Assignment: The listing below holds a line with "Close the dialog with the X icon" and a later line with "Task: Click the Деньги coins icon". Write out those two lines and every line between them, exactly, and nothing else.
-=-=-=-=-
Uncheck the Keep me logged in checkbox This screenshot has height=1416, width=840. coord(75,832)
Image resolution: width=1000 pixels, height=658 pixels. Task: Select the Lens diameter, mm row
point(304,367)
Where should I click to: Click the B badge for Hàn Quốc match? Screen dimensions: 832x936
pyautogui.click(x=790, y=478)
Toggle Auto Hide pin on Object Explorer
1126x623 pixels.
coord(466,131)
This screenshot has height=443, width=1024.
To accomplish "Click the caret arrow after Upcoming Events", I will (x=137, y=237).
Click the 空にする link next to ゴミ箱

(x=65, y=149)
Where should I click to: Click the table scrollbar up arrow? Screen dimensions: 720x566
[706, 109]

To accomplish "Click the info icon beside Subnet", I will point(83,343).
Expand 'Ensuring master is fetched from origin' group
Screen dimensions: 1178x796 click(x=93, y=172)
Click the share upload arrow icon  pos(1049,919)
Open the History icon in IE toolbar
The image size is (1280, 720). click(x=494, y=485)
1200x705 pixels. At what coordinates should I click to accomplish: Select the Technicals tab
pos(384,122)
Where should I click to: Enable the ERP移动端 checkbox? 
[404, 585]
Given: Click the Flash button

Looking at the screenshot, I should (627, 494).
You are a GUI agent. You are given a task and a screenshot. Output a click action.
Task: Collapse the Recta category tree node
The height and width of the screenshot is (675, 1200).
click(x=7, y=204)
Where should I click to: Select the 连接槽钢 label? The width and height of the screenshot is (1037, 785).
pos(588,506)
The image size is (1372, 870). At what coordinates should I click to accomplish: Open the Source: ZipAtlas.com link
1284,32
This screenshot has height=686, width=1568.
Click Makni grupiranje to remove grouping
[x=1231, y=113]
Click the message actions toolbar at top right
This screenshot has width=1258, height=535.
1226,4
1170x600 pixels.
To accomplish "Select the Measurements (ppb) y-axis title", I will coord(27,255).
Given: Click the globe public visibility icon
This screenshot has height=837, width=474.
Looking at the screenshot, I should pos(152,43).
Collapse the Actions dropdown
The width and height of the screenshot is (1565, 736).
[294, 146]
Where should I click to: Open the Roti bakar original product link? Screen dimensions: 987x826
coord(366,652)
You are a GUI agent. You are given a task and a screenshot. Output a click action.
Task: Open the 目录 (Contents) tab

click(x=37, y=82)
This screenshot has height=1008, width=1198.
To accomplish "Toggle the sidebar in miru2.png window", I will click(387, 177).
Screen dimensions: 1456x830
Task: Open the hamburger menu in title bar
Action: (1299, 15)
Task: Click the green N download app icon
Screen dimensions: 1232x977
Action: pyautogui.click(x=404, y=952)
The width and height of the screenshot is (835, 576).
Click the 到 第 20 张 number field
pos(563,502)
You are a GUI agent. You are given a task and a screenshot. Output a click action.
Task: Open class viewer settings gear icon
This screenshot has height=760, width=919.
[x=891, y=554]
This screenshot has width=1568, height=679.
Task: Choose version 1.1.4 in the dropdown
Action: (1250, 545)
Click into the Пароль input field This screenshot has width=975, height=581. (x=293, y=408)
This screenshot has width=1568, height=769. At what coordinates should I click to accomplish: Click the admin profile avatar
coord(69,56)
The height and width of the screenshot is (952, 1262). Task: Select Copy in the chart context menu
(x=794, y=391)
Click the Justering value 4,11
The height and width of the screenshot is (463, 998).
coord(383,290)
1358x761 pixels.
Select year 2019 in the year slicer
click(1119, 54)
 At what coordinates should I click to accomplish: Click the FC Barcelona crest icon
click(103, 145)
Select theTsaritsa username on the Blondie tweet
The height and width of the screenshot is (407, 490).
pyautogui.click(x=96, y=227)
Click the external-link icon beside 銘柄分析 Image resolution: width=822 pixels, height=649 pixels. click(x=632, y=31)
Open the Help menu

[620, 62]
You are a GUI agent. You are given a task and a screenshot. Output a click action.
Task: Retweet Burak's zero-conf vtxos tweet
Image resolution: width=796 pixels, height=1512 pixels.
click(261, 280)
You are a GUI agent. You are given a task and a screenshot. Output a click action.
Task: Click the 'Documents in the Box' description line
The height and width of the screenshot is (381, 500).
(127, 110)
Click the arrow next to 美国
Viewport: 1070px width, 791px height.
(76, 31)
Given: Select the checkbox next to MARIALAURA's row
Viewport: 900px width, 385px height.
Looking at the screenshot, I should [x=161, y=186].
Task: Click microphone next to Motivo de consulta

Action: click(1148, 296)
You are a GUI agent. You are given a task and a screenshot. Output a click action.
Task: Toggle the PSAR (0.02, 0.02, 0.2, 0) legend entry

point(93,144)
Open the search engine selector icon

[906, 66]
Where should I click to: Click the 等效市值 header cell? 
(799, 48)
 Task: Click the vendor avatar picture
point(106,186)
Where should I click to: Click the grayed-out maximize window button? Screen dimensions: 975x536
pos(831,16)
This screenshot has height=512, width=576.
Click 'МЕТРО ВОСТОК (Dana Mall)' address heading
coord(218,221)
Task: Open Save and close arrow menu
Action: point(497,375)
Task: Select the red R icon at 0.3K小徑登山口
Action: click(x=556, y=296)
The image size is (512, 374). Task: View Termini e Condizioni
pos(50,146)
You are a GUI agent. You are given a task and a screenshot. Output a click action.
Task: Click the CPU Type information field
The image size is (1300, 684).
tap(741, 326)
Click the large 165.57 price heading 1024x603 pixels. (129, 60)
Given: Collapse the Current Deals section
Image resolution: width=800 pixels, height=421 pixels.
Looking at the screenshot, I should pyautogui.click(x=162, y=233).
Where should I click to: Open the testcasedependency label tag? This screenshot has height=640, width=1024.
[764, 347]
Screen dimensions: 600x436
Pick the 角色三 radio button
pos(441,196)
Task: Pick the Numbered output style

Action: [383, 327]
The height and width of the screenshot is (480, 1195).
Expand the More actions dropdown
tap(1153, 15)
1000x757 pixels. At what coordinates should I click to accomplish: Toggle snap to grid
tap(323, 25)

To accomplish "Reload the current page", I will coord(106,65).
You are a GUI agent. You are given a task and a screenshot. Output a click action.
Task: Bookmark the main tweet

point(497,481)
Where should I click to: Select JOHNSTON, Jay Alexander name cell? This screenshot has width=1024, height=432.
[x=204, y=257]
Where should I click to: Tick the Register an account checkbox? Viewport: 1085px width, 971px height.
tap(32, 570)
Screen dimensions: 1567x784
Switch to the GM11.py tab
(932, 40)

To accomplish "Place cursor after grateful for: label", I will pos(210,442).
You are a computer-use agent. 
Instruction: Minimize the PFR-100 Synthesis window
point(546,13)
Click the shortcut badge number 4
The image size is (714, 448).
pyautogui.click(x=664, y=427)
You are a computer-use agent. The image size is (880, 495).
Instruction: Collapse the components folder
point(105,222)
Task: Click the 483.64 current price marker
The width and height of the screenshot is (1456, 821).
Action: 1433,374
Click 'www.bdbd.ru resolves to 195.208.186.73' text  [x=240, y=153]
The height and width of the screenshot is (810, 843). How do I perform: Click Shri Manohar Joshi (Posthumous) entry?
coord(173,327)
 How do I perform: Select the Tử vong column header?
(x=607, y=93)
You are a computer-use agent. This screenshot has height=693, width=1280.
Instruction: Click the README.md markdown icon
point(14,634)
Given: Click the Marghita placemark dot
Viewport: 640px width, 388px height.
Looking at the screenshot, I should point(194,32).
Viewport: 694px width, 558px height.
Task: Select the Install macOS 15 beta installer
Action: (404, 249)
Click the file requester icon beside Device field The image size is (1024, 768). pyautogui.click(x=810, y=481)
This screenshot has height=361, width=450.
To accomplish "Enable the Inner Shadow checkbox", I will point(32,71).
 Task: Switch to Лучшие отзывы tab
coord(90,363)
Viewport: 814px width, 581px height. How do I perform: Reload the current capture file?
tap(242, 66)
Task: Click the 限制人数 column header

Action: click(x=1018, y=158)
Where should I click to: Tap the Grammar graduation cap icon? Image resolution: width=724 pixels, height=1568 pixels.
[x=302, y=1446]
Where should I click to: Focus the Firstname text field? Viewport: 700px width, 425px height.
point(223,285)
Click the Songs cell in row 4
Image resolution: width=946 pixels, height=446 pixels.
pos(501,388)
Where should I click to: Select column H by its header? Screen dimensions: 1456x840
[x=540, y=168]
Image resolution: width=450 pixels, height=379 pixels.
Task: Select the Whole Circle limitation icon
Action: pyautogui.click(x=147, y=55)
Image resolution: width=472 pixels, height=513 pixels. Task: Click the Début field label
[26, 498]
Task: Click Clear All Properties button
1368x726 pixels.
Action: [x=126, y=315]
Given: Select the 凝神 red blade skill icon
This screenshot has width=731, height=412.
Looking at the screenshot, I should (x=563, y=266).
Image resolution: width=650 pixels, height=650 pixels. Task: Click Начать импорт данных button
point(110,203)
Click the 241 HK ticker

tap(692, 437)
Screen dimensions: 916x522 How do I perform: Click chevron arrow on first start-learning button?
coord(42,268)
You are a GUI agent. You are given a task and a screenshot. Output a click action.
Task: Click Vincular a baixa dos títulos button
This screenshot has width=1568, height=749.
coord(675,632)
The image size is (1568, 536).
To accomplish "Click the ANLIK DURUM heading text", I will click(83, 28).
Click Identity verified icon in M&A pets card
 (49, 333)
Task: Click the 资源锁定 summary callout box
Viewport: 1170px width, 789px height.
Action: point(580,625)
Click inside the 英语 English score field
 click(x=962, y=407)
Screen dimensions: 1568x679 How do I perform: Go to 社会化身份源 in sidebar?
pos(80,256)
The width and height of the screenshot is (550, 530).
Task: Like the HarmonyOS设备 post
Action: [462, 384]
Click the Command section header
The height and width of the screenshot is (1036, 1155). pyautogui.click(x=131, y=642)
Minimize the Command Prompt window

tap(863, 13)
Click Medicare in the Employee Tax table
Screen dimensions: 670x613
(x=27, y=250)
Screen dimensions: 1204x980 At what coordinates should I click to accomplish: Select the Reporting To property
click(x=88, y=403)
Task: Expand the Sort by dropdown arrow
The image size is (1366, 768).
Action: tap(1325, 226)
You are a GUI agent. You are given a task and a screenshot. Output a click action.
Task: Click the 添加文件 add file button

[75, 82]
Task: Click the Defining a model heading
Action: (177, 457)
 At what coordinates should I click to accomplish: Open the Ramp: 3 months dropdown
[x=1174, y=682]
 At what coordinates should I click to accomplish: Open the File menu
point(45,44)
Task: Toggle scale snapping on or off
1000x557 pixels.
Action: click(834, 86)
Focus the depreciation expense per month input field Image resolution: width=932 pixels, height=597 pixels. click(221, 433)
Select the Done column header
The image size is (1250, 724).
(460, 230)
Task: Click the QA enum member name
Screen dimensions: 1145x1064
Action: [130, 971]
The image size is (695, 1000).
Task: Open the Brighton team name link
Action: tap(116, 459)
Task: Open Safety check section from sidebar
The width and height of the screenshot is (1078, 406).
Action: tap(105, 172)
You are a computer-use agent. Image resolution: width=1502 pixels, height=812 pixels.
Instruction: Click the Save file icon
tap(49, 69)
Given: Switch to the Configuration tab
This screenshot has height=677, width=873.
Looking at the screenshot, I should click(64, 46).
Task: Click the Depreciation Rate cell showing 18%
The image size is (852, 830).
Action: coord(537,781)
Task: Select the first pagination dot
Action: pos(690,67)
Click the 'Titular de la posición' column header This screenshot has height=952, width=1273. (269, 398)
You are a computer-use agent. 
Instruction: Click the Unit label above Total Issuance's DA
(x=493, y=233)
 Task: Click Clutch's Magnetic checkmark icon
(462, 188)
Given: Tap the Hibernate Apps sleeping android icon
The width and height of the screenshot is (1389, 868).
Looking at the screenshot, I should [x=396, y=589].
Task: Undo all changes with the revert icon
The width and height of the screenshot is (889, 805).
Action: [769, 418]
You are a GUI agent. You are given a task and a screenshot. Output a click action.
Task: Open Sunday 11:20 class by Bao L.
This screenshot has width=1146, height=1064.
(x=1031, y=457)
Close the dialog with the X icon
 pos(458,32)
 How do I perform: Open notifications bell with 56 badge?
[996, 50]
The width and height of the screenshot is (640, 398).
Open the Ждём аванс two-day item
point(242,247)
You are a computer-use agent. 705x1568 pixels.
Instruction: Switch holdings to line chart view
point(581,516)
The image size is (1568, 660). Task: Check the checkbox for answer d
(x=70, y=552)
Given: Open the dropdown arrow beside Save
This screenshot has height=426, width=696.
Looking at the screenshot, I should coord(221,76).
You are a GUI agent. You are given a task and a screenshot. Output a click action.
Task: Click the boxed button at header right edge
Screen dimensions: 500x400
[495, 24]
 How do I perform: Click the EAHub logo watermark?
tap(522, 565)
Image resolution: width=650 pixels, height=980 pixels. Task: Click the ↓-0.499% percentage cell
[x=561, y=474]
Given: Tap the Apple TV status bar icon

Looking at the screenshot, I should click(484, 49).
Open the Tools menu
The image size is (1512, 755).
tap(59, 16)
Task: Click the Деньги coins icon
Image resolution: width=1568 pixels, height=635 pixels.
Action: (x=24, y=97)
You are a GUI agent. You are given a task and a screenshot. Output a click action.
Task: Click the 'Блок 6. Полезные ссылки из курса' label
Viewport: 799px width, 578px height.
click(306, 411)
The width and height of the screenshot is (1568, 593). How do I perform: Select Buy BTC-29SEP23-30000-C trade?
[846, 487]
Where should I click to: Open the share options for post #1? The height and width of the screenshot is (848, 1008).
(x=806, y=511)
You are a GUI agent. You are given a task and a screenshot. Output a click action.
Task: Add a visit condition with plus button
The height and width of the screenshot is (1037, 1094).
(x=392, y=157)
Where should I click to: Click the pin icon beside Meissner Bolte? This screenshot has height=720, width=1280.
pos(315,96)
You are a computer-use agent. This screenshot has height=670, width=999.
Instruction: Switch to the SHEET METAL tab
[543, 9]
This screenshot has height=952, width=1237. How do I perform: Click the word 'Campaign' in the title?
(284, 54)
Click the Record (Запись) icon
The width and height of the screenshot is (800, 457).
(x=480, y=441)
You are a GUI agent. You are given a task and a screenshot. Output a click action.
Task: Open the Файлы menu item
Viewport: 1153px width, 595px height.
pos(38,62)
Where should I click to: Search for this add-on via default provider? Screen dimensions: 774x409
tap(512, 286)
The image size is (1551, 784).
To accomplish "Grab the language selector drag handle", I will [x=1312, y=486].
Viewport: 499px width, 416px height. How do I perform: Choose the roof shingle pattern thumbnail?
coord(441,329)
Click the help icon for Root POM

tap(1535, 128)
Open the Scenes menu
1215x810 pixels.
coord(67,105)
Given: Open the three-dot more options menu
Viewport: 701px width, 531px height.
-=-=-=-=-
Output:
Close the dialog with the X icon
 pos(458,32)
 How do I perform: Open notifications bell with 56 badge?
[996, 50]
The width and height of the screenshot is (640, 398).
Open the Ждём аванс two-day item
point(242,247)
You are a computer-use agent. 705x1568 pixels.
Instruction: Switch holdings to line chart view
point(581,516)
The image size is (1568, 660). Task: Check the checkbox for answer d
(x=70, y=552)
Given: Open the dropdown arrow beside Save
This screenshot has height=426, width=696.
Looking at the screenshot, I should coord(221,76).
You are a GUI agent. You are given a task and a screenshot. Output a click action.
Task: Click the boxed button at header right edge
Screen dimensions: 500x400
[495, 24]
 How do I perform: Click the EAHub logo watermark?
tap(522, 565)
Image resolution: width=650 pixels, height=980 pixels. Task: Click the ↓-0.499% percentage cell
[x=561, y=474]
Given: Tap the Apple TV status bar icon

Looking at the screenshot, I should click(484, 49).
Open the Tools menu
The image size is (1512, 755).
tap(59, 16)
Task: Click the Деньги coins icon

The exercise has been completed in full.